Question

A solid sphere of mass $M$ and radius $R$ is placed on a rough horizontal surface. It is struck by a horizontal cuestick at a height $h$ above the surface.

The value of $h$ so that the sphere performs pure rolling motion immediately after it has been struck is

• A. $\frac{2R}{5}$
• B. $\frac{5R}{2}$
• C. $\frac{7R}{5}$
• D. $\frac{9R}{5}$

Answer 1

Answer: (C)

$\frac{7R}{5}$

Answer 2

For pure rolling motion, the velocity of the center of mass ($v_{cm}$) must be equal to the product of the angular velocity ($\omega$) and the radius ($R$), i.e., $v_{cm} = \omega R$.

The linear impulse $J$ applied at height $h$ results in a linear velocity $v_{cm} = \frac{J}{M}$.

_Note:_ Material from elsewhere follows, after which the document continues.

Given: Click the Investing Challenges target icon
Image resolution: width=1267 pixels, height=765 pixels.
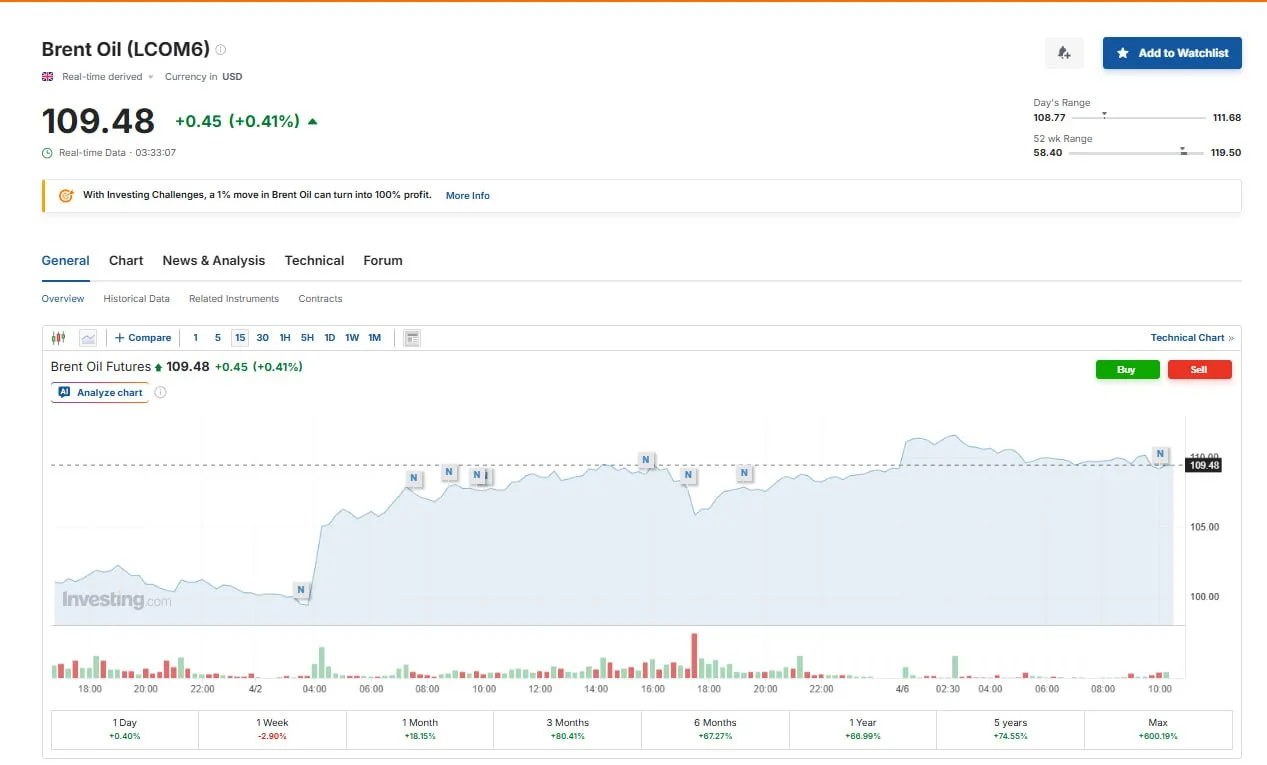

The angular impulse is $J \times |h-R|$, which results in an angular velocity $\omega = \frac{J|h-R|}{I_{cm}}$. For a solid sphere, $I_{cm} = \frac{2}{5}MR^2$.

Substituting these into the pure rolling condition: $\frac{J}{M} = \left(\frac{J|h-R|}{I_{cm}}\right) R$ $\frac{1}{M} = \frac{|h-R|R}{I_{cm}}$ $|h-R| = \frac{I_{cm}}{MR} = \frac{\frac{2}{5}MR^2}{MR} = \frac{2R}{5}$

This gives two possibilities:

1. $h-R = \frac{2R}{5} \implies h = R + \frac{2R}{5} = \frac{7R}{5}$
2. $R-h = \frac{2R}{5} \implies h = R - \frac{2R}{5} = \frac{3R}{5}$

Since $\frac{7R}{5}$ is one of the options, it is the correct answer.